Agent Tesla is an advanced RAT functioning as a keylogger and information stealer capable of monitoring and collecting a victim’s keyboard input, system clipboard, taking screenshots, and exfiltrating credentials belonging to of a variety of software installed on the victim’s machine (including Google Chrome, Mozilla Firefox and Microsoft Outlook email client).
We expect that this vaccine-related campaign is the first of many more that will target both organizations and individuals over the coming months, as the race to deliver vaccines globally approaches the final stages.
Attacks have been attributed to state-backed hackers as well as criminal groups. Microsoft said in a recent report that it has detected attempts by Russian- and North Korean-backed hackers to steal valuable data from leading pharmaceutical companies and vaccine researchers. The company said that most of the attacks in recent months were unsuccessful, but provided no information on how many succeeded or how serious those breaches were. Chinese state-backed hackers have also been targeting vaccine-makers, the U.S. government said in July while announcing criminal charges.
Pandemic-related developments will feature in 2021’s cyber threats
The Covid-19 pandemic has been a true ‘black swan’ – an ultra-rare yet high impact event that has derailed business as usual. Hackers have also sought to take advantage of the pandemic’s disruption: 58% of security professionals have reported an increase in cyber threats since lockdowns started.
In a recent report, we detailed what we expect to see in the cyber landscape over the next 12 months, and Covid-19 related issues were prominent. As Covid-19 will continue to dominate headlines, news of vaccine developments or new national restrictions will continue to be used in phishing campaigns, just as they have been through 2020. The pharma companies developing vaccines will also continue to be targeted by malicious attacks from criminals or nation-states looking to exploit the situation.
To protect yourself and your organization against stealthy phishing attacks, here are our tips:
- Check the full email address on any message you receive and be alert to hyperlinks that may contain misspellings of the actual domain name.
- Verify you are using a URL from an authentic website: One way to do this is not to click on links in emails, and instead click on the link from the Google results page after searching for it.
- Beware of lookalike domains: spelling errors in emails or websites, and unfamiliar email senders.
- Protect mobile and endpoint browsing with advanced cyber security solutions, which prevent browsing to malicious phishing web sites, whether known or unknown
- Use two-factor authentication to verify any change to account information or wire instructions
- Never supply login credentials or personal information in response to a text or email.
- Regularly monitor financial accounts.
- Keep all software and apps up to date.
- Always note the language in the email: Social engineering techniques are designed to take advantage of human nature.

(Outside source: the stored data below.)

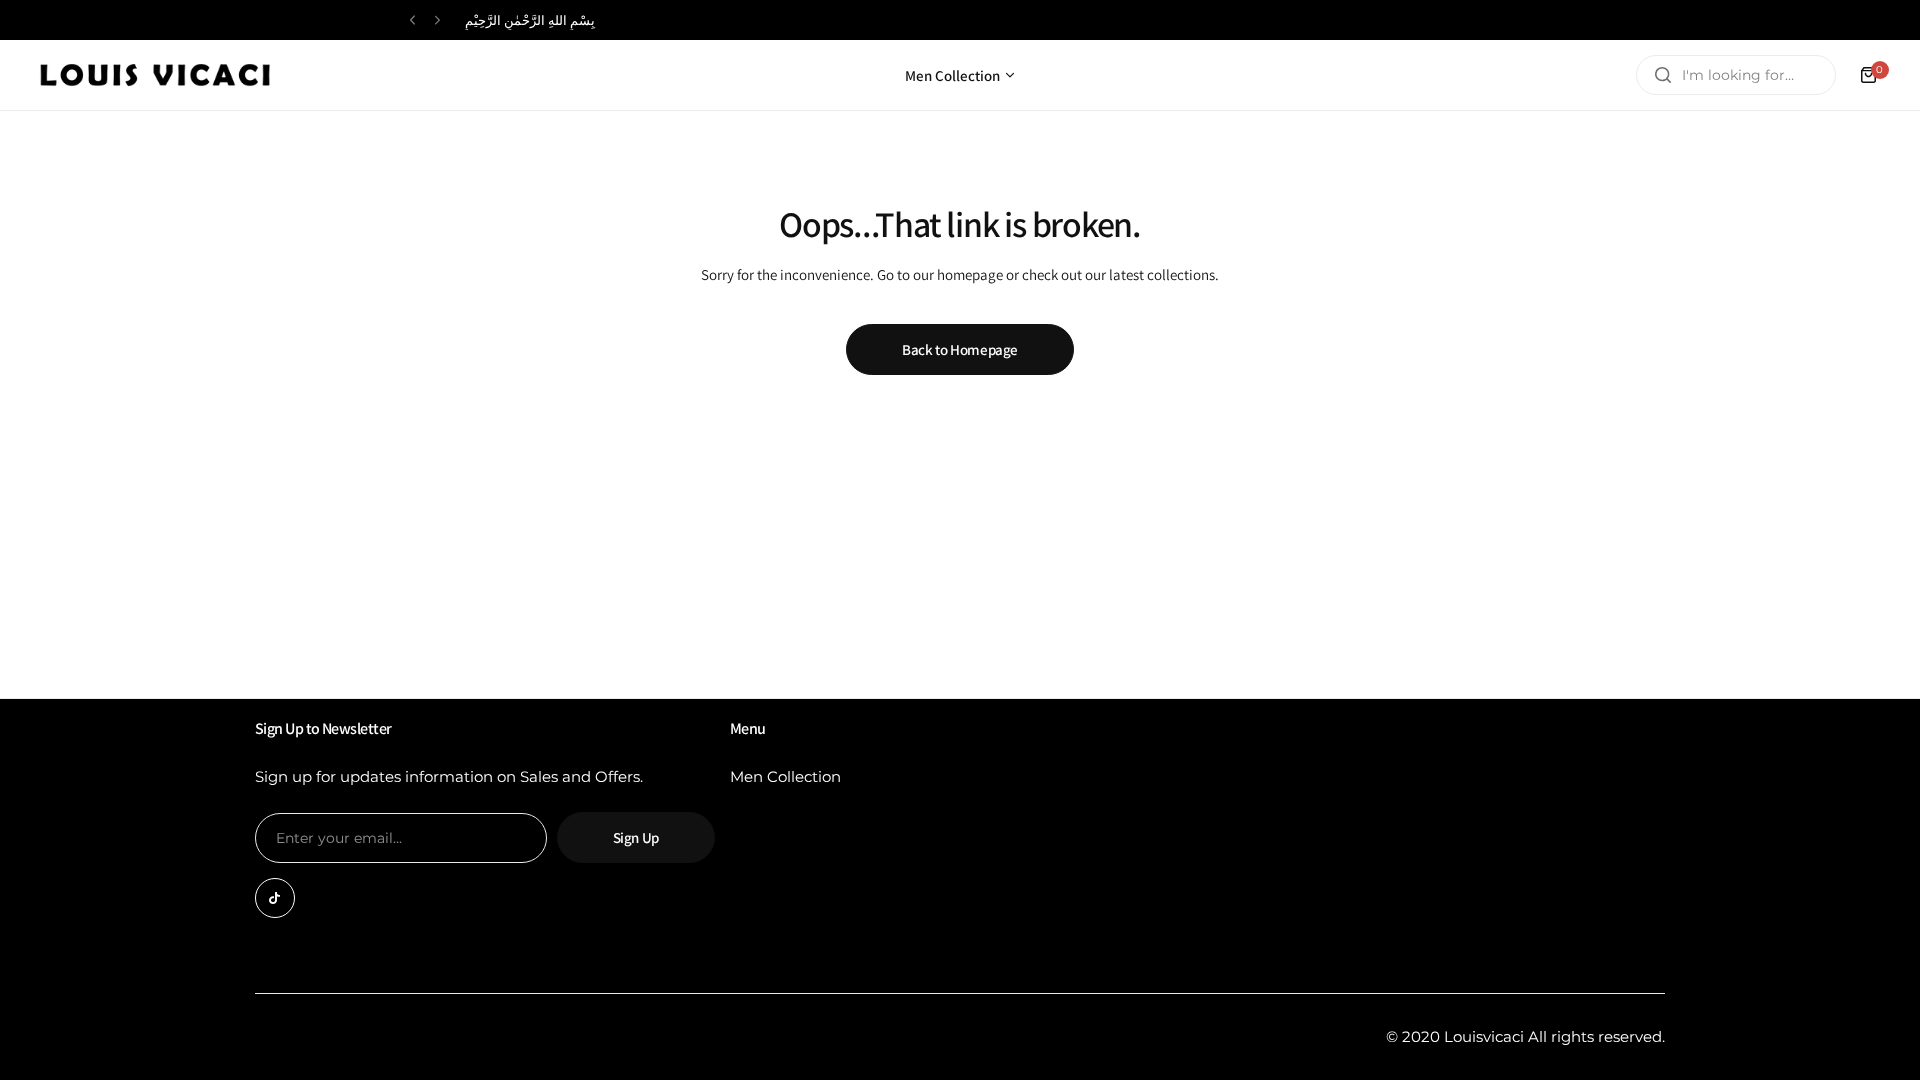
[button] (412, 20)
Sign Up (636, 837)
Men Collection (785, 776)
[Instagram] (275, 898)
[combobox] (1736, 75)
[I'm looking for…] (1663, 75)
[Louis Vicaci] (155, 75)
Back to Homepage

This includes the fact that people are more likely to make mistakes when they are in a hurry and are inclined to follow the orders of people in positions of authority. Phishing attacks commonly use these techniques to convince their targets to ignore their potential suspicions about an email and click on a link or open an attachment.
Data used in this report present data detected by Check Point’s Threat Prevention technologies, stored and analyzed in ThreatCloud. ThreatCloud provides real-time threat intelligence derived from hundreds of millions of sensors worldwide, over networks, endpoints and mobiles. The intelligence is enriched with AI-based engines and exclusive research data from the Check Point Research (CPR) – The intelligence & Research Arm of Check Point.